RCT: randomized controlled trial; VR: virtual reality; IVR: immersive VR; non-IVR: non-immersive VR; HY: Hoehn and Yeahr; MMSE: Mini-Mental State Examination; PT: physiotherapy; SIBT: Sensory Integration Balance Training.

VR systems

Ranging from simple commercial gaming devices to highly sophisticated technologies focused on goal-directed tasks, the variety of VR displays already studied in clinical trials highlights its versatility as a rehabilitation tool, with several showing benefits in PD treatment. However, there is no evidence that sophisticated technologies are superior to commercial gaming devices, or vice versa, as comparative studies between VR systems are very few.^34,35

Nintendo Wii™ and Xbox Kinect™ are the most frequently studied commercial gaming devices in PD rehabilitation using VR. Games from console repertoires are often selected based on the rehabilitation goals, to enable comparisons with similar exercises or conventional physiotherapy. More often than not, the rationale for choosing those games is well explained in the intervention protocol, which is normally done by experienced physiotherapists in the field,^35–38 and occasionally by a neuropsychologist regarding their cognitive demands.³⁵ Other studies^37,39–42 base their selections in a preliminary research from Mendes et al.,³⁶ which investigated pwPD's ability to learn, retain and transfer new motor skills after training with Nintendo Wii™. Importantly, while pwPD were able to improve performance with practice and to retain the benefit after training, they showed learning deficits, particularly when decision-making, attention and working memory were on task.

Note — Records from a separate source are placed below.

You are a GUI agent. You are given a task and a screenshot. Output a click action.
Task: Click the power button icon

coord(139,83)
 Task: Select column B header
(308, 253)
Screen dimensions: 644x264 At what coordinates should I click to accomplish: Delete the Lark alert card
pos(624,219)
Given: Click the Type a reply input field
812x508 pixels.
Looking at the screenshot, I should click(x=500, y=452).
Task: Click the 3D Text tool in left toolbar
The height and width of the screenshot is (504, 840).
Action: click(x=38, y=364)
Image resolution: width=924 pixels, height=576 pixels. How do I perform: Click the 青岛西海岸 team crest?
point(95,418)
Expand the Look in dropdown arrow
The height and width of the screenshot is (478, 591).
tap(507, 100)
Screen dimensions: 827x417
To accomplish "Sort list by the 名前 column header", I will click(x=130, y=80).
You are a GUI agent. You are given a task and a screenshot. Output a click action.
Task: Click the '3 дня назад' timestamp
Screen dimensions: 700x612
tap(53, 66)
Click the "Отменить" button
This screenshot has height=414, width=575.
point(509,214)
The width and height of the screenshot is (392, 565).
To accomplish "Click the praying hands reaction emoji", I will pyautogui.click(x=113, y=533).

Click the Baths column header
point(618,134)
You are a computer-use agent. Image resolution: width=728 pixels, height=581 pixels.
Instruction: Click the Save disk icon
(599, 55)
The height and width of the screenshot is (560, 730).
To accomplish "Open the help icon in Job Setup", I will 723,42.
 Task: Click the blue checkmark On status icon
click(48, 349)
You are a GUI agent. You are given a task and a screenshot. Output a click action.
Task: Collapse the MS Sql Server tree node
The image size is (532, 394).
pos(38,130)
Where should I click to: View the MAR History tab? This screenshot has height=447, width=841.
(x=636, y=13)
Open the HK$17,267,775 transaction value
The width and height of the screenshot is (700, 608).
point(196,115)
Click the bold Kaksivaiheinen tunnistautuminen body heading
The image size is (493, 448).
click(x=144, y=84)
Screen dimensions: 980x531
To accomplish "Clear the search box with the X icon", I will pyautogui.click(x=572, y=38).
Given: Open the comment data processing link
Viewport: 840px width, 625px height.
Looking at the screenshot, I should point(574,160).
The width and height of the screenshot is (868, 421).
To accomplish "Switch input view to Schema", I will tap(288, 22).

Nintendo Wii™ and Xbox Kinect™ have been compared in a quasi-experimental study³⁵ and in a network meta-analysis.⁴³ Despite limitations in methodology, both studies suggest that Nintendo Wii™ might be better suited for pwPD than Xbox Kinect™ because it uses a simpler interface, with less distracting graphics, and it provides a balance board platform that seems more sensitive to detect body transfers of the center of gravity during balance training than the whole-body motion capture technology from Xbox Kinect™. However, one advantage of the Kinect-based system over Nintendo Wii™ is that it allows to run games developed by other companies on its interface. Thus, a commercially available and low-cost display can deliver games specifically designed for rehabilitation targeting specific clinical outcomes.^44–46

Regarding VR systems specifically designed for rehabilitation, they can be further categorized into those developed for the rehabilitation of several diseases, targeting impairments that are common between neurological diseases^47–51 and those specially designed for pwPD.^52–55 Furthermore, VR platforms have been used in various ways within training programs. Sometimes to augment the experience from traditional training methods^51,55,56 and other times as a standalone intervention.^49,57 In either case, specific VR systems take advantage of the technology's potentials for the benefit of rehabilitation by promoting highly challenging motor-cognitive interventions adapted to pwPD's specific needs. In fact, these VR devices often have the ability to assess individuals while training and generate data about performance which helps therapists better monitor training and adapt accordingly.^47,51,55,58

While few studies have compared these two types of VR systems, a subgroup analysis of a recent meta-analysis suggest that rehabilitation-specific systems might be more effective than nonspecific VR systems in improving balance outcomes in PD.⁵⁹ By contrast, one study by Zimmermann and colleagues showed that 4 weeks of nonspecific training with Nintendo Wii™ was slightly superior in improving attention than the group performing CogniPlus™, a task-specific cognitive training program.⁶⁰ Although it seems contradictory, this may suggest that delivering exercises that encompass an interplay of motor and cognitive tasks, such as the case of exergames, might be of greater benefit for pwPD.⁶¹

VR systems have also been categorized according to the level of immersion in non-immersive, semi-immersive and fully immersive VR systems.⁶² Yet, it is not known if this categorization is relevant in therapeutic interventions. The sense of presence, the illusory feeling of being surrounded by the virtual environment,³¹ depends not only on technical features but also on personal and contextual factors.⁶³ Therefore, the same VR system might induce different degrees of sense of presence and influence different behaviors.²⁰ Interestingly, one experimental study compared immersive to non-immersive VR training, both targeting hand dexterity in pwPD, showing that both technologies improved fine motor skills of the upper limb without statistical differences between groups.³⁴ The authors suggest that task specificity may outweigh the level of immersion in influencing outcomes, although patients were more interested in the immersive VR group. Most studies to date have investigated the effects of non-immersive VR systems in PD outcomes, while studies in fully immersive VR are mainly pilot or feasibility studies with promising results.^48,64–66

Settings

The possibility of delivering home-based interventions is one of the attractive features of VR, aiming at reducing the frequency patients need to go to a rehabilitation center, facilitating access to exercise to those living distant and motivating patients to adhere to long-term rehabilitation programs. Although the majority of studies are conducted in-clinic with the supervision of a therapist, some evidence exists of VR interventions delivered at home with remote supervision.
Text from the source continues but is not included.